#### Your goal
Would you return the entries below exactly from the line containing "This screenshot has height=504, width=894." onward, ending with the final line and including it, and nothing else?

#### Provided data

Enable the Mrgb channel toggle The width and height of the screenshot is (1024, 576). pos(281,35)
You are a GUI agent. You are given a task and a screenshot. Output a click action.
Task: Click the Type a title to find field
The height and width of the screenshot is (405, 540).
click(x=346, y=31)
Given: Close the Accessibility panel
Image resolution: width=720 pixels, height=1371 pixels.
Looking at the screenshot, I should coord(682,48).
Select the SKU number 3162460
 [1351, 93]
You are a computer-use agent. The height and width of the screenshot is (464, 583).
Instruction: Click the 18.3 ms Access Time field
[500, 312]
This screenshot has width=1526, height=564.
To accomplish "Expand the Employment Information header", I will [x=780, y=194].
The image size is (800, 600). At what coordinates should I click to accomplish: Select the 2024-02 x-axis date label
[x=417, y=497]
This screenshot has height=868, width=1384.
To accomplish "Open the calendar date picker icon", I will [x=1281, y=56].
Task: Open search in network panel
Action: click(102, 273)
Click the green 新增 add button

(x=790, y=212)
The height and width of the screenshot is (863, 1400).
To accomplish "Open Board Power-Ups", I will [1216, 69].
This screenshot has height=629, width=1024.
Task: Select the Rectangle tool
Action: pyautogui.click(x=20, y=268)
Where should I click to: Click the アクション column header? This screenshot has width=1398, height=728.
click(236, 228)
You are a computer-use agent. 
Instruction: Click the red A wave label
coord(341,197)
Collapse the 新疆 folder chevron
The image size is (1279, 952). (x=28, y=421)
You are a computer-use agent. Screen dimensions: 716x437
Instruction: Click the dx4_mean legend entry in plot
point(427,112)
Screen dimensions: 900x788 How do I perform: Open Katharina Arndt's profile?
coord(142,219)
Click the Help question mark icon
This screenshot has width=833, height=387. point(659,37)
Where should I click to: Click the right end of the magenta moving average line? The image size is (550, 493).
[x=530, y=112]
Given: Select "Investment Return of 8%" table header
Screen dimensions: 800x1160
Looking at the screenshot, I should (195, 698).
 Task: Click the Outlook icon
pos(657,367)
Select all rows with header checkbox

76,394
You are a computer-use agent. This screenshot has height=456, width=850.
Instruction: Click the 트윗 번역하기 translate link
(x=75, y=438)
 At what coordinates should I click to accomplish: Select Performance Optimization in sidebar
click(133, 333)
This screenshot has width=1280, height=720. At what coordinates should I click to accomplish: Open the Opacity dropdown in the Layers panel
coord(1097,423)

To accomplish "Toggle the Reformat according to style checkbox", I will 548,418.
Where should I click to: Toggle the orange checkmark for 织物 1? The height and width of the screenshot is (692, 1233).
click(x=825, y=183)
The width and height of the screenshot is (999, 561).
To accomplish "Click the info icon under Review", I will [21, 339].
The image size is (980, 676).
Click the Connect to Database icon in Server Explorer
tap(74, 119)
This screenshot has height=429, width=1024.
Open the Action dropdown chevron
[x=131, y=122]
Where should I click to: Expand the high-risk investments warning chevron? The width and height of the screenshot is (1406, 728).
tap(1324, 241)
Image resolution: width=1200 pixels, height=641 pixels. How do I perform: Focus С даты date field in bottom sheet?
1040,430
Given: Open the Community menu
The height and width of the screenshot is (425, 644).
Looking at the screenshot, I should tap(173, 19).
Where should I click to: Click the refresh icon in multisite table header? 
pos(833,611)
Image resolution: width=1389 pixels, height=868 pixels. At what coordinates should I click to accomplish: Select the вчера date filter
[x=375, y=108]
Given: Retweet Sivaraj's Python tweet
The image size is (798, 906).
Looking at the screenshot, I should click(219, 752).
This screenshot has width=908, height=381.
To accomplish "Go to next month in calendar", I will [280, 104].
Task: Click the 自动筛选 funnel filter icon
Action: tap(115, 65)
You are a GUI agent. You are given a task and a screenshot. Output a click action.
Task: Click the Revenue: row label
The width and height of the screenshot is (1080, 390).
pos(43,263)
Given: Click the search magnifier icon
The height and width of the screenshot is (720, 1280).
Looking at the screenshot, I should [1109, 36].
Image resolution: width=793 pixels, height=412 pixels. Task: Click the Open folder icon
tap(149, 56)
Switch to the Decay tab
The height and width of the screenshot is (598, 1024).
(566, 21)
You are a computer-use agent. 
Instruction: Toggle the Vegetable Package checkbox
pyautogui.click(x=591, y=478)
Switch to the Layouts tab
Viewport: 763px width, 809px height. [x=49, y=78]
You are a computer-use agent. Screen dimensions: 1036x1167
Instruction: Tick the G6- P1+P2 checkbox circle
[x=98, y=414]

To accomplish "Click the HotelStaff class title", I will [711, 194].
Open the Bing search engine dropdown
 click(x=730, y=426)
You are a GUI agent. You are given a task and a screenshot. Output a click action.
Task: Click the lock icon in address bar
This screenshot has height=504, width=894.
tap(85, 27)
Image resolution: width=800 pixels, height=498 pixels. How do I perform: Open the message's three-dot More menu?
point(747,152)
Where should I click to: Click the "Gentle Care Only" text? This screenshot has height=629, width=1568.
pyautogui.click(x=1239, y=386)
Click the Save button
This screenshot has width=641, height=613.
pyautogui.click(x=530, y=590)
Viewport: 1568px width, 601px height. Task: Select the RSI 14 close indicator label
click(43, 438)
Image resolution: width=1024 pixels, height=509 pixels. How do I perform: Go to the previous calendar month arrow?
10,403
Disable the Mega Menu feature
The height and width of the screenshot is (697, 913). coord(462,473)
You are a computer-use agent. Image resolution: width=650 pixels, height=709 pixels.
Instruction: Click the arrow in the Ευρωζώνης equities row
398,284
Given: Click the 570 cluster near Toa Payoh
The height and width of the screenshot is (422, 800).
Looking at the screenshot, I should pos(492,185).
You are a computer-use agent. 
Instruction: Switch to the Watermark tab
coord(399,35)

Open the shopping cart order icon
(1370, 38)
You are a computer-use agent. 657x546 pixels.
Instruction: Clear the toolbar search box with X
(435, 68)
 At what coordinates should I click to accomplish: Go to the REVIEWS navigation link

#### Answer section
This screenshot has height=504, width=894.
tap(85, 27)
Image resolution: width=800 pixels, height=498 pixels. How do I perform: Open the message's three-dot More menu?
point(747,152)
Where should I click to: Click the "Gentle Care Only" text? This screenshot has height=629, width=1568.
pyautogui.click(x=1239, y=386)
Click the Save button
This screenshot has width=641, height=613.
pyautogui.click(x=530, y=590)
Viewport: 1568px width, 601px height. Task: Select the RSI 14 close indicator label
click(43, 438)
Image resolution: width=1024 pixels, height=509 pixels. How do I perform: Go to the previous calendar month arrow?
10,403
Disable the Mega Menu feature
The height and width of the screenshot is (697, 913). coord(462,473)
You are a computer-use agent. Image resolution: width=650 pixels, height=709 pixels.
Instruction: Click the arrow in the Ευρωζώνης equities row
398,284
Given: Click the 570 cluster near Toa Payoh
The height and width of the screenshot is (422, 800).
Looking at the screenshot, I should pos(492,185).
You are a computer-use agent. 
Instruction: Switch to the Watermark tab
coord(399,35)

Open the shopping cart order icon
(1370, 38)
You are a computer-use agent. 657x546 pixels.
Instruction: Clear the toolbar search box with X
(435, 68)
 At what coordinates should I click to accomplish: Go to the REVIEWS navigation link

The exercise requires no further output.